A procuradora-geral da República, Raquel Dodge, indicou nesta terça-feira, 23, um novo procurador para atuar na Operação Zelotes, que investiga esquema de corrupção no Conselho Administrativo de Recursos Fiscais (Carf), tribunal que julga recursos de multas aplicadas pela Receita. A decisão ocorre um dia após o jornal O Estado de S. Paulo revelar que procuradores a acusaram de desmontar a força-tarefa que atua na investigação e foi tomada sem consulta ao coordenador da investigação, o que é incomum.

O escolhido por Raquel é o procurador da República do Município de Angra dos Reis Igor Miranda da Silva. No dia 1.º de julho, Miranda acompanhou o senador Flávio Bolsonaro (PSL-RJ), filho do presidente Jair Bolsonaro, em uma audiência com o ministro da Justiça, Sérgio Moro. Apesar disso, o nome dele não consta da agenda do ministro, apenas o do senador.

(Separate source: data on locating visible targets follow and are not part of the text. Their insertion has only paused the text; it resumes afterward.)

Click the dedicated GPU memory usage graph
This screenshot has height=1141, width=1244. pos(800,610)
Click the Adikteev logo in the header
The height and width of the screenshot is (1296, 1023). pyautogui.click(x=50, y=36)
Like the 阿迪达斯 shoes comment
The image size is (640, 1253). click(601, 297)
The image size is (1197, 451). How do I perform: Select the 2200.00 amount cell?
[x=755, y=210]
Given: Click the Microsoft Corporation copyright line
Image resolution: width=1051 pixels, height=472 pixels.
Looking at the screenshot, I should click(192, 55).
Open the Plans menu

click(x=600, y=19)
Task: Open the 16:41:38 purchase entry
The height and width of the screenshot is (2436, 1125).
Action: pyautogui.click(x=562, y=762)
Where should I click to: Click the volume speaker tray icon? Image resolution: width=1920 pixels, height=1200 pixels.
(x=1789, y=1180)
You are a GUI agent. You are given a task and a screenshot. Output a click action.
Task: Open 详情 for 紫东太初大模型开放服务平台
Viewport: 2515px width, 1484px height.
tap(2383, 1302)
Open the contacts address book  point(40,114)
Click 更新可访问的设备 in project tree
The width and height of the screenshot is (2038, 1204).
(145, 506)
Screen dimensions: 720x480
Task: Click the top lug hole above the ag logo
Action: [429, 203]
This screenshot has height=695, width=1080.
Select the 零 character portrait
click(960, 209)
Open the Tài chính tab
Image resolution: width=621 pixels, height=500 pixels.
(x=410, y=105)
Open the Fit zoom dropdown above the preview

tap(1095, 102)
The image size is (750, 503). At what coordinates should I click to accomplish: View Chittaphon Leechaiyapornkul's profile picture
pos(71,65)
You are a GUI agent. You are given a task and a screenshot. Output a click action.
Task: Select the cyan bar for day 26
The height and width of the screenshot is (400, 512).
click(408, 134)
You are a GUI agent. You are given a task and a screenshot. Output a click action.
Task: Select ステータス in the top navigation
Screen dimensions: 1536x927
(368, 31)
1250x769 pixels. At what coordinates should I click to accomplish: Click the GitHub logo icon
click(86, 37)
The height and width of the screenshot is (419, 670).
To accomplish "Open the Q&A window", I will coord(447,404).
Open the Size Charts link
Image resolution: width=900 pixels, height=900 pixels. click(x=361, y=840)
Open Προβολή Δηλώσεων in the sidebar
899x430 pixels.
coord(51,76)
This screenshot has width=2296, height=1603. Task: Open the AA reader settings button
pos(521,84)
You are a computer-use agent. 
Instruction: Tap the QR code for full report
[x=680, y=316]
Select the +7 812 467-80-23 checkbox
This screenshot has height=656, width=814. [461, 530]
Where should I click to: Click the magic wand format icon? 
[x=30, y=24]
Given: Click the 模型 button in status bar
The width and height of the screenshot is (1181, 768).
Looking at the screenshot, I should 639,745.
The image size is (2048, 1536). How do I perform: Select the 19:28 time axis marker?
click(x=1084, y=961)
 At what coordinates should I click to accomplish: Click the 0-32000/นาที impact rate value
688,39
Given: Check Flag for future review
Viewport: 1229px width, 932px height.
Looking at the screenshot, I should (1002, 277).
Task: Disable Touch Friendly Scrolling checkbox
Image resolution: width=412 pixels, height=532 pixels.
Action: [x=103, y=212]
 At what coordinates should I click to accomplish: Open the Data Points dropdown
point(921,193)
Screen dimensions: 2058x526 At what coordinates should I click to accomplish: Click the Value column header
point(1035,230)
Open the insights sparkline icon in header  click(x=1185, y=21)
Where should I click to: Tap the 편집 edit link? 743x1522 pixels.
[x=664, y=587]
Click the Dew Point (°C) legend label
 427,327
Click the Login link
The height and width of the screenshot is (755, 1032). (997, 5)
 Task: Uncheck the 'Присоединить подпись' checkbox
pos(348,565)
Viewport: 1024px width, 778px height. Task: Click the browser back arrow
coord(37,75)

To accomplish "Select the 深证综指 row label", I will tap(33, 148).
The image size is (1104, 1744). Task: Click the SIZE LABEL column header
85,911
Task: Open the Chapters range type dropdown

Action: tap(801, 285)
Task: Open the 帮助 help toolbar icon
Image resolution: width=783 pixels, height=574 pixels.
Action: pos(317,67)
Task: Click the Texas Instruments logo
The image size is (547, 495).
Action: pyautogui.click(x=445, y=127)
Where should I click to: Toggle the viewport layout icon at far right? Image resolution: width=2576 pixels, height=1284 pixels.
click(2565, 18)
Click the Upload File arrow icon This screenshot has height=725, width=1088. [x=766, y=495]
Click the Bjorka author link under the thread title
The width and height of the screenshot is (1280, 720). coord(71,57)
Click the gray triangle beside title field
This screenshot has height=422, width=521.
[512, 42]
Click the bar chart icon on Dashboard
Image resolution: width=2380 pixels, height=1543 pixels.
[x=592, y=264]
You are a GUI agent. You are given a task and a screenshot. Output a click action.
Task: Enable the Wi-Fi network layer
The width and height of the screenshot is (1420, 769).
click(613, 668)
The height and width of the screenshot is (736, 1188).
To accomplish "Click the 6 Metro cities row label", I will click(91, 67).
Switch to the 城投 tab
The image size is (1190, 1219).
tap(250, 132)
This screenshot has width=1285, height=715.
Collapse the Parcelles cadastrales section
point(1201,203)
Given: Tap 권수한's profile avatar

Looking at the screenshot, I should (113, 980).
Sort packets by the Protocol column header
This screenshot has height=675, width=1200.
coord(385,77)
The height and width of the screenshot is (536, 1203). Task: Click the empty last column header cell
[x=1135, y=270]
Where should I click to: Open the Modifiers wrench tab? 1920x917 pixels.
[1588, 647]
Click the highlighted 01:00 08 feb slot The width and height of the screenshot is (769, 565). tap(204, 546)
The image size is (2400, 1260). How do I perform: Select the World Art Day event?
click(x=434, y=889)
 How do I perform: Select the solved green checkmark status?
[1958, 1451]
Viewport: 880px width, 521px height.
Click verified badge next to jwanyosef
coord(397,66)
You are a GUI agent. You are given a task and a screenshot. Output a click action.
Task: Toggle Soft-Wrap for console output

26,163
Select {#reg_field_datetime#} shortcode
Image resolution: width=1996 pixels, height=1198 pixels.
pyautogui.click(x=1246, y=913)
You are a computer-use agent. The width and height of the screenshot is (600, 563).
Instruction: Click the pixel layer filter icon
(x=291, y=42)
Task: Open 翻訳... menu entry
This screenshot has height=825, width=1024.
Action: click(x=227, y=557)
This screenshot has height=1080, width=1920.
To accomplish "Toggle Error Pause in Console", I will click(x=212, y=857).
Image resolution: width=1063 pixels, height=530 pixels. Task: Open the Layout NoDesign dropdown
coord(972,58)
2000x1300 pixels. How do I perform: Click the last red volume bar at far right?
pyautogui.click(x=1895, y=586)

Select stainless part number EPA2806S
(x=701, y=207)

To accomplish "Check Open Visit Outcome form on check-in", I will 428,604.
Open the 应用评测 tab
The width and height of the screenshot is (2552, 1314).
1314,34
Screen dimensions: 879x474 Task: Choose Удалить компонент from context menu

Quem teve acesso ao teor da conversa no gabinete de Moro afirmou que os dois apresentaram um pedido em comum: o fortalecimento da Polícia Federal em Angra. O encontro com o ministro ocorreu quando o procurador já era o responsável pelo inquérito civil que apura a anulação da multa ambiental de R$ 10 mil aplicada pelo Ibama a Bolsonaro por pesca em unidade de conservação em 2012, quando o presidente era deputado.

Questionado sobre a audiência com Moro e Flávio Bolsonaro, Miranda disse que o encontro “tratou de aumento de efetivo policial na região (de Angra dos Reis)”. Flávio, segundo ele, participou da reunião “como representante do Estado do Rio”. “Não sou amigo do atual ministro da Justiça e do senador mencionados”, afirmou Miranda.

A indicação do novo procurador foi mal recebida por ala de procuradores do Ministério Público do Distrito Federal, que a classificou como “absurda”.

A expectativa entre procuradores era de que Raquel prorrogasse a permanência do procurador Alexandre Ismail na operação. Por determinação dela, ele foi transferido para Roraima, sua unidade de atuação após trabalhar um ano na Zelotes. Raquel alega que atendeu a um pedido da Procuradoria da República de Roraima.

Conforme o jornal mostrou nesta terça, dos quatro procuradores que atuavam na Zelotes apenas Frederico Paiva permaneceu. Ele recebeu autorização para continuar a trabalhar no caso mesmo morando nos Estados Unidos, onde faz mestrado. É a primeira vez que isso ocorre. O trabalho remoto o impede de participar de audiências. Paiva disse a interlocutores que, apesar das dificuldades em acumular as duas tarefas, não pretende deixar as investigações por ser o coordenador do caso.

Paiva também tem se mostrado preocupado com o desmonte da força-tarefa diante da complexidade da operação e defendido a permanência de Ismail no caso. Procurado na terça-feira, ele não ligou de volta. A Zelotes já resultou em 20 denúncias e 113 réus e apurou prejuízo de R$ 50 bilhões em impostos não recolhidos por empresas acusadas de pagar propina para anular débitos na Receita.

Entre os réus está o ex-presidente Luiz Inácio Lula da Silva. Ele é acusado de tráfico de influência e lavagem de dinheiro nas negociações que levaram à compra de 36 caças Gripen pelo governo brasileiro. A defesa do petista nega envolvimento dele no esquema. Filho mais novo de Lula, Luís Cláudio Lula da Silva também foi denunciado na Zelotes acusado de participar de esquema de venda de medida provisória em troca de patrocínio para um torneio de futebol americano. Os casos foram revelados pelo Estado.

O ministro do Tribunal de Contas da União Augusto Nardes também é investigado na Zelotes. Ele é suspeito de receber propina para beneficiar empresa com dívida no Carf. O ministro sempre negou a acusação.

Greenfield

A Zelotes não é o único gargalo da Procuradoria-Geral da República. Raquel ainda não atendeu a pedido da força-tarefa da Operação Greenfield, que apura crimes envolvendo fundos de pensão, de prorrogar a permanência do procurador Frederico Siqueira nas investigações. Ele é o principal condutor da investigação intitulada Circus Maximus, um dos braços da Greenfield que foca em suposto esquema de corrupção no Banco de Brasília.

A crise na Procuradoria ocorre no momento em que Raquel tenta ser reconduzida ao cargo. O presidente Jair Bolsonaro disse que vai anunciar sua decisão em agosto. O nome da procuradora-geral não consta da lista tríplice da categoria, que tem sido respeitada pelos presidentes da República desde 2002 para a indicação do nome. As forças-tarefa da Zelotes, Lava Jato e Greenfield publicaram nota defendendo a escolha do sucessor de Raquel dentro da lista. As informações são do jornal O Estado de S. Paulo.